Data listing
-- start --
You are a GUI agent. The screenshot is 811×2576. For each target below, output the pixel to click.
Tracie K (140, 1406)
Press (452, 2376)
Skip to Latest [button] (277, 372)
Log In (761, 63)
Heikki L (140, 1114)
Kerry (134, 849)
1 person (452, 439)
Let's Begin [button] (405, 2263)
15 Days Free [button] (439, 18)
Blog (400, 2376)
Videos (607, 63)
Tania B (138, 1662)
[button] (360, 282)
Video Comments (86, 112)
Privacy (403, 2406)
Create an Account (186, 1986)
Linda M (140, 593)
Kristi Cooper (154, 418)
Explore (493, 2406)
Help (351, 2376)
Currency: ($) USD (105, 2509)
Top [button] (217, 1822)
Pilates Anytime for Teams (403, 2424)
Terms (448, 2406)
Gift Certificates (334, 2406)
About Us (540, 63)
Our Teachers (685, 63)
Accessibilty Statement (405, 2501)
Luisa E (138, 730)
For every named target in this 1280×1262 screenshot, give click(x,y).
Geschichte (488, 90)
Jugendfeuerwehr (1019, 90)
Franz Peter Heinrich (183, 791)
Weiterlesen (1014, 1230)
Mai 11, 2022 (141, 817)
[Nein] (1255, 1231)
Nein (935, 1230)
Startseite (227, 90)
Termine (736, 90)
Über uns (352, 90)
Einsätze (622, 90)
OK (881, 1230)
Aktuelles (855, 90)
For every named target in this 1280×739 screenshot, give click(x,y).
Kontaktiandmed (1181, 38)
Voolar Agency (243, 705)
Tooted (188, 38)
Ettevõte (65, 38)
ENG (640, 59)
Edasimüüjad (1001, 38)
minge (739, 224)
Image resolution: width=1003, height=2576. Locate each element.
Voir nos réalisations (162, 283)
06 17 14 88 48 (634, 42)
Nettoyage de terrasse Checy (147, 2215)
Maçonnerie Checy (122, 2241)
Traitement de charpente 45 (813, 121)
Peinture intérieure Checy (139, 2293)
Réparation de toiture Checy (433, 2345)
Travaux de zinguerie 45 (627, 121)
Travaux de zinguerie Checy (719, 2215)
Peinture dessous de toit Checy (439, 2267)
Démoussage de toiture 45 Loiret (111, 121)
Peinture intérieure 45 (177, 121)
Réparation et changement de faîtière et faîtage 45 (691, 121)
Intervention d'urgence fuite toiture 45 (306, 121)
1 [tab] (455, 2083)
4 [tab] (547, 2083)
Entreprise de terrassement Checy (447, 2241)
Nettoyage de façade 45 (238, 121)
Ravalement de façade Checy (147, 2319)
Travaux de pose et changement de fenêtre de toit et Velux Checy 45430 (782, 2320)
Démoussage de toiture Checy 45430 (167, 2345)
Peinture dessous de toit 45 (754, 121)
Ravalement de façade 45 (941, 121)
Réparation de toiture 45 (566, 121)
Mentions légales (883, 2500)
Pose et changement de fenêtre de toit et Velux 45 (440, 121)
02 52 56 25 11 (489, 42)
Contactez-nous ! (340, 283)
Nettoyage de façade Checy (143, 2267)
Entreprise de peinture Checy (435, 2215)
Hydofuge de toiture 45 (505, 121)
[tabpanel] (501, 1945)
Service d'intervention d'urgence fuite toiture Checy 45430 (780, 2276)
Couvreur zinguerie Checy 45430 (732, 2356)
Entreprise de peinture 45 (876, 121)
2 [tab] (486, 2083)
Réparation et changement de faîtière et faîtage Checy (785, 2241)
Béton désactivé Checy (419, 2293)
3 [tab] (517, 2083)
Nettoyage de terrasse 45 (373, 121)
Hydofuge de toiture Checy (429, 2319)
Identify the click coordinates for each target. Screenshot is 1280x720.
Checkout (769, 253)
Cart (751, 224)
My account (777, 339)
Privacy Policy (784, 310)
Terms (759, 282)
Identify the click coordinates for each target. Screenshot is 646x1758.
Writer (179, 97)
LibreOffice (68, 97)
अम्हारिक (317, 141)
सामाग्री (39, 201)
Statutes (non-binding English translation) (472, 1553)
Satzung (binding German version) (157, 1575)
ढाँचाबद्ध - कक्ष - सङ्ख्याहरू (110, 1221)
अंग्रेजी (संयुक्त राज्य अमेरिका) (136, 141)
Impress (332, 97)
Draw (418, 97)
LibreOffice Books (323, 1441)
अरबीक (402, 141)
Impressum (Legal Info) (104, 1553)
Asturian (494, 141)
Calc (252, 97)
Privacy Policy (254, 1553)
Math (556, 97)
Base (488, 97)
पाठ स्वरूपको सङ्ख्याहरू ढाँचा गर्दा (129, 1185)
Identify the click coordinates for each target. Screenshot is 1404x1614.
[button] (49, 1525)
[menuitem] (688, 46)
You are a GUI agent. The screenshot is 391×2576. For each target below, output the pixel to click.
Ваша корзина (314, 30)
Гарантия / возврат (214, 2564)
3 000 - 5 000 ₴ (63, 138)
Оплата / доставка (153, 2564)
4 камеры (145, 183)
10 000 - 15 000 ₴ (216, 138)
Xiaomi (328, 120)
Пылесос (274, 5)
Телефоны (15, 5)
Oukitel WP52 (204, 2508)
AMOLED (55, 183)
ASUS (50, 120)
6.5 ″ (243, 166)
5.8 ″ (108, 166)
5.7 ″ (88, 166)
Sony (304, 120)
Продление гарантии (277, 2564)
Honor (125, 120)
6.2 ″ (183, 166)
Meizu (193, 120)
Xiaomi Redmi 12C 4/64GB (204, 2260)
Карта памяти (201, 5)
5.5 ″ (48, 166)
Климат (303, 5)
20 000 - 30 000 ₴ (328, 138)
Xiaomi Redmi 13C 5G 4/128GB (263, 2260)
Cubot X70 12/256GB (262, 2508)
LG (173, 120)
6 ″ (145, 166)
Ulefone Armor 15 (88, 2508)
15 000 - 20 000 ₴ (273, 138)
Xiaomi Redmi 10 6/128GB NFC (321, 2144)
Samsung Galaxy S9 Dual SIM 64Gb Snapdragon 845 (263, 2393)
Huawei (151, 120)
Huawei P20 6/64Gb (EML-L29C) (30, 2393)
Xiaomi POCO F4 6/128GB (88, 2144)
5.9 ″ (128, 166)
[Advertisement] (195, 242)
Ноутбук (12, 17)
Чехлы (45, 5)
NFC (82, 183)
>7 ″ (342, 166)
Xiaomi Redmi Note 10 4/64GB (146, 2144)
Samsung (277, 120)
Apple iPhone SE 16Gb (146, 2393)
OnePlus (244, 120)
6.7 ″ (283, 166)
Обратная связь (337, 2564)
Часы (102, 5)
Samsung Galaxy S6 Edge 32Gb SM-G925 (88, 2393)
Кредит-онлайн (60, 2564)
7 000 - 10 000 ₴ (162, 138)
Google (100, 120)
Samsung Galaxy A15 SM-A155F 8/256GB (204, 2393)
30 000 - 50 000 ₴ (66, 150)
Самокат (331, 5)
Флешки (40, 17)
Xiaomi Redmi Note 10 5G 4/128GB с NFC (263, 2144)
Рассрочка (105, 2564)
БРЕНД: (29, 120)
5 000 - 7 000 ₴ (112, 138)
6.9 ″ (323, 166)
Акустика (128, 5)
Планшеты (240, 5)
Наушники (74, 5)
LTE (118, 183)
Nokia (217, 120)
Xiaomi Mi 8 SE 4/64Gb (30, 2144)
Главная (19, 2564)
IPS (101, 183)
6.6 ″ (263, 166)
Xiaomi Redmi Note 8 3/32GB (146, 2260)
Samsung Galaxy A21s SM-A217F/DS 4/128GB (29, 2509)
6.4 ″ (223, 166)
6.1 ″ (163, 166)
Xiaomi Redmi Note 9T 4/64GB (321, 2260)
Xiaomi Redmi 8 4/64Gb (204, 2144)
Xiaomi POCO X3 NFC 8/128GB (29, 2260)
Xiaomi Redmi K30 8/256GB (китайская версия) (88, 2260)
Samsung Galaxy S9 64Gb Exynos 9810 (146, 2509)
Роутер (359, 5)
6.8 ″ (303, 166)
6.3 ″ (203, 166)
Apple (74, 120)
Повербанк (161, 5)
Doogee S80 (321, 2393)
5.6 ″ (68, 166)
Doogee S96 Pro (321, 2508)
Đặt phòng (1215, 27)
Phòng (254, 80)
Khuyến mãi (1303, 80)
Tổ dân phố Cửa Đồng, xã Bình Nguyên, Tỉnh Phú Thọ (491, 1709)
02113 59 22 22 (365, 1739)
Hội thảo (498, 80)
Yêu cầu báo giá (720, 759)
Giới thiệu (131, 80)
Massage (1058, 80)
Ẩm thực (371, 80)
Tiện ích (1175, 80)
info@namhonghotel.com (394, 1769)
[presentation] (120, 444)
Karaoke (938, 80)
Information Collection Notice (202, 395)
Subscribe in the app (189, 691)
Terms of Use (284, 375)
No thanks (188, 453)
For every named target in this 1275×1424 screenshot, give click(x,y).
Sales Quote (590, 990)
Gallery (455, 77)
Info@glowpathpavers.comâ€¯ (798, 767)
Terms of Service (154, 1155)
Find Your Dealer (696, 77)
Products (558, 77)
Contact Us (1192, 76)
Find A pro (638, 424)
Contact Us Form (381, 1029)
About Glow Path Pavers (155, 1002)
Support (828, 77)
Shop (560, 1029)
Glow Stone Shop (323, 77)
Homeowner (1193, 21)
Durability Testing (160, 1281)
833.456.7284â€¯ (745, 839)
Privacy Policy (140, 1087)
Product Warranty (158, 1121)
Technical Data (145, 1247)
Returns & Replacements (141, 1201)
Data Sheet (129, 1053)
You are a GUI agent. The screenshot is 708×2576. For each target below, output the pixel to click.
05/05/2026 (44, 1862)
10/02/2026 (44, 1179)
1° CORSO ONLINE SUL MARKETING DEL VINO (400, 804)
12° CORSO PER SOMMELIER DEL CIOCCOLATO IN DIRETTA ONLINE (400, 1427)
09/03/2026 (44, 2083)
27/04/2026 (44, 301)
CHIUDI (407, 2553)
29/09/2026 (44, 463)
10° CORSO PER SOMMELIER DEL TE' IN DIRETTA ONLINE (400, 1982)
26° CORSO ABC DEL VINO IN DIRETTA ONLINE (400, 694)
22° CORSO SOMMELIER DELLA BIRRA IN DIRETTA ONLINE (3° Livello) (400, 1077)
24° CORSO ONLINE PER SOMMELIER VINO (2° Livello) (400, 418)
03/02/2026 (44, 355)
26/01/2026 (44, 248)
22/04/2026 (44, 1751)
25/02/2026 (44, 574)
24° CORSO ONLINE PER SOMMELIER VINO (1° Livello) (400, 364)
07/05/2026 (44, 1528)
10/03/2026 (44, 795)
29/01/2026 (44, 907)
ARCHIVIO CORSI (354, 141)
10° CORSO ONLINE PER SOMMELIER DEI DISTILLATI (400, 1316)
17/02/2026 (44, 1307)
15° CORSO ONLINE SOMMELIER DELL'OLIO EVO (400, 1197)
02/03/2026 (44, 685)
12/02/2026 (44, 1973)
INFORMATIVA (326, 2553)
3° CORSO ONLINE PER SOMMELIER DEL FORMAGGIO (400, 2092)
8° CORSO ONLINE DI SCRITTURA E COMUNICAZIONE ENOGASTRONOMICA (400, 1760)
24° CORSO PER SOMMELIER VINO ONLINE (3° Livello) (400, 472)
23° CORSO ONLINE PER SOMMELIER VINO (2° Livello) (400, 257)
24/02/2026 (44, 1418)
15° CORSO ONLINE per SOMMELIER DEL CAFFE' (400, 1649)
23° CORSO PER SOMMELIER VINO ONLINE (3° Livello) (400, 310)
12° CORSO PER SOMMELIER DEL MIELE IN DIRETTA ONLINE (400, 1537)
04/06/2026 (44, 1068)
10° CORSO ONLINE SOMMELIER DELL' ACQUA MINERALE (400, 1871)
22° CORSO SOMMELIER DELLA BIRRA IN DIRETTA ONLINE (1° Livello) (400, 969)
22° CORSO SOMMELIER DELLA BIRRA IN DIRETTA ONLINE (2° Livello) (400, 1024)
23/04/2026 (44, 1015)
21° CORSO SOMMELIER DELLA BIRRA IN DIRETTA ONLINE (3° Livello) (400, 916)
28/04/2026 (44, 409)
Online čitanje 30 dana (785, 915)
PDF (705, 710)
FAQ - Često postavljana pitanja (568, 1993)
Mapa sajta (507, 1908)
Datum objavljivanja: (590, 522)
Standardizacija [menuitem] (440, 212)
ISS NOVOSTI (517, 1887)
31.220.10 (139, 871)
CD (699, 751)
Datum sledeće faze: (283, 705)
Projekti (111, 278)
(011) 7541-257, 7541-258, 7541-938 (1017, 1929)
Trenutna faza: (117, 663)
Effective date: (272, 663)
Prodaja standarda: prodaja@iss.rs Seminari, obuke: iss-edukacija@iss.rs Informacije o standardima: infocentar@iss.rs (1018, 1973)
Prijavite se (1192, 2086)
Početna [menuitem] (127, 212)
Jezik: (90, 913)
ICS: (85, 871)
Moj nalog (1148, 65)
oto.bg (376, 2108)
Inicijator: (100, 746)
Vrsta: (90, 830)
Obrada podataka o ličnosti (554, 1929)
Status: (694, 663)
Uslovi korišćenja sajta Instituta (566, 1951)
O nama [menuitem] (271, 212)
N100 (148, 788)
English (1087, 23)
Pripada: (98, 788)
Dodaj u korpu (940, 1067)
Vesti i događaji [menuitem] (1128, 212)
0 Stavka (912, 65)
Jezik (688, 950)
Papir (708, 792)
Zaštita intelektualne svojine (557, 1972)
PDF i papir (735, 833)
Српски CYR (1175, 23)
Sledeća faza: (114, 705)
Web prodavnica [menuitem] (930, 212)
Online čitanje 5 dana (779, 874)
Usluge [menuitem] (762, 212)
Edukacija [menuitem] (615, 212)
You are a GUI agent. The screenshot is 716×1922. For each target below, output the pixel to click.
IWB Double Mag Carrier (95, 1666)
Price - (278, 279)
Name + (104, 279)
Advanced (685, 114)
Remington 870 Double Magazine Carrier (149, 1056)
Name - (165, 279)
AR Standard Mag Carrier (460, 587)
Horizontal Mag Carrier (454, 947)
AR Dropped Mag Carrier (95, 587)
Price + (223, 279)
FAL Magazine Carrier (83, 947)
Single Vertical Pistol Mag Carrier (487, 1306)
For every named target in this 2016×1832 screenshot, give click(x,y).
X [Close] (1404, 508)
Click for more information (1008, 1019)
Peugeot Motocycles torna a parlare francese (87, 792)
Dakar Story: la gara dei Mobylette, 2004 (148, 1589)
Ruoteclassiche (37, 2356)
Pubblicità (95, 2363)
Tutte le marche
-- end --
- _REQUIREMENT_
Rewrite the entries from the line containing "Наушники (74, 5)" through the line containing "Tổ dân phố Cửa" as a Markdown table with the columns "Row" and "Entry", numbering each line and leaving out blank lines.

- _ANSWER TO THE PROBLEM_
| Row | Entry |
|---|---|
| 1 | Наушники (74, 5) |
| 2 | LTE (118, 183) |
| 3 | Nokia (217, 120) |
| 4 | Xiaomi Mi 8 SE 4/64Gb (30, 2144) |
| 5 | Главная (19, 2564) |
| 6 | IPS (101, 183) |
| 7 | 6.6 ″ (263, 166) |
| 8 | Xiaomi Redmi Note 8 3/32GB (146, 2260) |
| 9 | Samsung Galaxy A21s SM-A217F/DS 4/128GB (29, 2509) |
| 10 | 6.4 ″ (223, 166) |
| 11 | 6.1 ″ (163, 166) |
| 12 | Xiaomi Redmi Note 9T 4/64GB (321, 2260) |
| 13 | Xiaomi Redmi 8 4/64Gb (204, 2144) |
| 14 | Xiaomi POCO X3 NFC 8/128GB (29, 2260) |
| 15 | Xiaomi Redmi K30 8/256GB (китайская версия) (88, 2260) |
| 16 | Samsung Galaxy S9 64Gb Exynos 9810 (146, 2509) |
| 17 | Роутер (359, 5) |
| 18 | 6.8 ″ (303, 166) |
| 19 | 6.3 ″ (203, 166) |
| 20 | Apple (74, 120) |
| 21 | Повербанк (161, 5) |
| 22 | Doogee S80 (321, 2393) |
| 23 | 5.6 ″ (68, 166) |
| 24 | Doogee S96 Pro (321, 2508) |
| 25 | Đặt phòng (1215, 27) |
| 26 | Phòng (254, 80) |
| 27 | Khuyến mãi (1303, 80) |
| 28 | Tổ dân phố Cửa Đồng, xã Bình Nguyên, Tỉnh Phú Thọ (491, 1709) |